Não sejamos hipócritas. O Brasil não é melhor do que os seus homens públicos. Nossos representantes são o retrato acabado da mediocridade e da falta de renovação dos quadros políticos e de lideranças em tantos segmentos.

Também não é o caso de generalizar ou cair em um discurso moralista de demonizar a política e os políticos. Sempre haverá aqueles que chegam a Brasília preocupados com os destinos do país e de seu povo. Assim como os picaretas, que já foram até quantificados em 300 e devem ser até bem mais hoje em dia.

Enfim, os bons e os maus políticos são ilustres representantes de um Brasil que se equilibra no "jeitinho", enquanto brada por mais ética e menos roubalheira. Brasileiros que chamam todos os políticos de corruptos e declaram abaixo o valor da compra do imóvel para pagar menos impostos, assim como aceitam desconto no orçamento do dentista em troca de não exigir recibo. E não venham me dizer que somos todos corruptos. Todos o caramba!

Esse é um longo parêntese para explicar o meu desabafo com as duas paulistas que repetiram o que tantos brasileiros vivem dizendo por aí. Brasília é a síntese de um Brasil que avançou em tantas áreas, mas perdeu régua e compasso em várias outras.

O país do "salve simpatia" hoje é habitado por legiões de trogloditas que jogam latinha de cerveja pelo vidro do carro, cortam pelo acostamento e aceleram quando veem o carro da frente dá sinal de que vai entrar.

Tomei exemplos do trânsito, por ser um território onde a brutalidade verde-amarela pode ser medida cotidianamente. Ela se traduz na assustadora estatística cristalizada ao longo de décadas de 50 mil mortes anuais. Convivemos com tais números pavorosos e sempre botamos a culpa sempre nos políticos.

Foi assim que o papo terminou com as duas senhoras na fila de embarque. Ao final, elas concordaram comigo e uma delas até me confidenciou: "Fui visitar uma amiga e até gostei de Brasília".

PRAÇA BRASILIENSE

Eu amo Brasília. O Plano Piloto foi cenário da minha adolescência. Cresci numa superquadra da Asa Sul, dentro de um conceito de morar que nasceu das pranchetas e do gênio de Oscar Niemeyer e Lúcio Costa. Era uma delícia encontrar a turma debaixo do bloco -os edifícios de pilotis transformados em praça.

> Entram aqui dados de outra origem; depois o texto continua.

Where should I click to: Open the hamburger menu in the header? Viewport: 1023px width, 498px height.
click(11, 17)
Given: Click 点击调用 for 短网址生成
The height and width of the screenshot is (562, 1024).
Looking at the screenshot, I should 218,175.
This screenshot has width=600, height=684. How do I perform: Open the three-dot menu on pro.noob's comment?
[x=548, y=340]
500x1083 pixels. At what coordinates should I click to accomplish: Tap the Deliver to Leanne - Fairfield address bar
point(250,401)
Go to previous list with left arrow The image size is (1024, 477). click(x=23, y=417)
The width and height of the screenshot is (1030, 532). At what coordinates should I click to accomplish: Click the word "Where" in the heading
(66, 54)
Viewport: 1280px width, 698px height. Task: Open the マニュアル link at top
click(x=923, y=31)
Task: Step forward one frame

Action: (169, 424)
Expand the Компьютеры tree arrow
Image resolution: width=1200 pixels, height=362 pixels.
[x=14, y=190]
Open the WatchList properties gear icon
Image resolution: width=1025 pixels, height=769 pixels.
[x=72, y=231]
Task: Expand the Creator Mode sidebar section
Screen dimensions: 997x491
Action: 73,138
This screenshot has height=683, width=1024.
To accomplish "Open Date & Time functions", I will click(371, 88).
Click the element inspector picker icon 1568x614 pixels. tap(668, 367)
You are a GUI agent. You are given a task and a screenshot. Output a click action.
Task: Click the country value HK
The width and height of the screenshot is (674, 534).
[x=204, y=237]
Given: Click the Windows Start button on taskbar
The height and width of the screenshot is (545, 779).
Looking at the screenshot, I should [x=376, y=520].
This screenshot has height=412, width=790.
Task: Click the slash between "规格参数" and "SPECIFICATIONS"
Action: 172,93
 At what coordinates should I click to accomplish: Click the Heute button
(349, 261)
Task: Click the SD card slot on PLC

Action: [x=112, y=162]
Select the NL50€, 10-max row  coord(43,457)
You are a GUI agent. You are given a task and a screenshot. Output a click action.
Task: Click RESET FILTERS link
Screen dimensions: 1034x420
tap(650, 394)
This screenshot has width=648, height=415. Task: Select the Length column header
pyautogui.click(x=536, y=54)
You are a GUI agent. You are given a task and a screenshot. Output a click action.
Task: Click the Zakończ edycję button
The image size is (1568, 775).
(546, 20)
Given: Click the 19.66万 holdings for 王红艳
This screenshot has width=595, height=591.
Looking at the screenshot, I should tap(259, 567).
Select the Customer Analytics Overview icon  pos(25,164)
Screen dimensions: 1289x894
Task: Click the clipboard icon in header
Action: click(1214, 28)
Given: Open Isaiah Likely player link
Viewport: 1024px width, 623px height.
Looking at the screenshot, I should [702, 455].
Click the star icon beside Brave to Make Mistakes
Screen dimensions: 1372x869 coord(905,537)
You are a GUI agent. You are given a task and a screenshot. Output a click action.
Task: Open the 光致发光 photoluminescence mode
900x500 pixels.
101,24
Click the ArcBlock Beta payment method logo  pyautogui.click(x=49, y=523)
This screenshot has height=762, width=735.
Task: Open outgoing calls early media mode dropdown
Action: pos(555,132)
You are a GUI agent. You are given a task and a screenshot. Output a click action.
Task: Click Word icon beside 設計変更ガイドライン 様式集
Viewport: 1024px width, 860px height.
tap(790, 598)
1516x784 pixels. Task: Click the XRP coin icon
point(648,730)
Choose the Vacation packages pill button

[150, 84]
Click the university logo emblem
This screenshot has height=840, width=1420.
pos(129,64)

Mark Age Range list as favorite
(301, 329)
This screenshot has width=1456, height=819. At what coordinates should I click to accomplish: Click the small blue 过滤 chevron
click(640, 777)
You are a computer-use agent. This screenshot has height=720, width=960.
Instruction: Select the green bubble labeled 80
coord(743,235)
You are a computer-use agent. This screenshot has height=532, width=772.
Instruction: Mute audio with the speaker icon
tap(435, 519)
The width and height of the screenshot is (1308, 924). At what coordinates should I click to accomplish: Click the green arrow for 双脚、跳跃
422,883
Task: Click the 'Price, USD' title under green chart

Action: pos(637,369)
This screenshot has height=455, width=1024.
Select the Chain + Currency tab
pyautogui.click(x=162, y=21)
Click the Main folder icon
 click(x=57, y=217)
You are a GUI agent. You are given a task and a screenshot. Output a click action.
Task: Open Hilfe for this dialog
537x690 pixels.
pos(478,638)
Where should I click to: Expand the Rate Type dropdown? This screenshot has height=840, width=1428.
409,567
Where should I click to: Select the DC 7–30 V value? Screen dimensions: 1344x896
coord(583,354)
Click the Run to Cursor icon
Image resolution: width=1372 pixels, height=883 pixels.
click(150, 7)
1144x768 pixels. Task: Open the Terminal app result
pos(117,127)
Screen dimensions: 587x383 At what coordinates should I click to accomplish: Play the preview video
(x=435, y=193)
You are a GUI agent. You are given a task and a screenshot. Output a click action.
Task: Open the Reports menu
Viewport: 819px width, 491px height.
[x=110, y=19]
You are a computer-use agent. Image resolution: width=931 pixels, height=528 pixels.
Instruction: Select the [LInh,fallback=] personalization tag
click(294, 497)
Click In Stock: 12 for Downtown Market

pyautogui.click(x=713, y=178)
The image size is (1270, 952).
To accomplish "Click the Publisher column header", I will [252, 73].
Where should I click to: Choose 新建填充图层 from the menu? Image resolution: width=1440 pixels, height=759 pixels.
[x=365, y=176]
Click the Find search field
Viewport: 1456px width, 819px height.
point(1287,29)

Uma Brasília que talvez sobreviva apenas na minha memoria afetiva.

A capital moderna e do futuro encontrou pela frente o Brasil real. O ordenamento urbano idealizado por seus criadores foi atropelado por um inchaço populacional que hoje se traduz em engarrafamentos e índices crescentes de violência.

Brasília, no entanto, evoca em mim Bossa Nova. Aquele Brasil de JK, dos anos 1960, charmoso, refinado e orgulhoso de sua grandiosidade. Eu vivi a Brasília do rock'n'roll, resposta de uma geração que cresceu na Capital Federal e no Brasil dos generais. Deixei Brasília nos final dos anos 1990.

Hoje, quando retorno para visitar parentes ou a trabalho, tenho a sensação de que a Brasília de Niemeyer foi sufocada por outra, que tem mais a cara de Goiás, o Estado que abrigou a nova capital.

O arquiteto das curvas perdeu a parada para Joaquim Roriz e outros administradores da mesma estirpe e dos mais variados matizes ideológicos. Todos aquém do belo sonho de uma capital de vanguarda no centro de
um planalto vazio.

DO ROCK AO SERTANEJO

Essa nova face se traduz na trilha sonora. Arrisco dizer que os jovens brasilienses, tanto do Plano Piloto quanto das cidades satélites, hoje ouvem mais música sertaneja do que o forró dos candangos nordestinos, que foram para Brasília erguer a cidade planejada e por lá ficaram espalhados pelos seus arredores.

Também não se ouve tanto o repique do samba, preferência dos cariocas que eram maioria no funcionalismo público para lá transferido.

Constatações que não diminuem o amor que sinto por aquela terra avermelhada e por aquele céu único e infinito de Brasília. Portanto, turistas, moradores, políticos, candangos e brasilienses, da gema ou adotados, mais respeito com a minha cidade.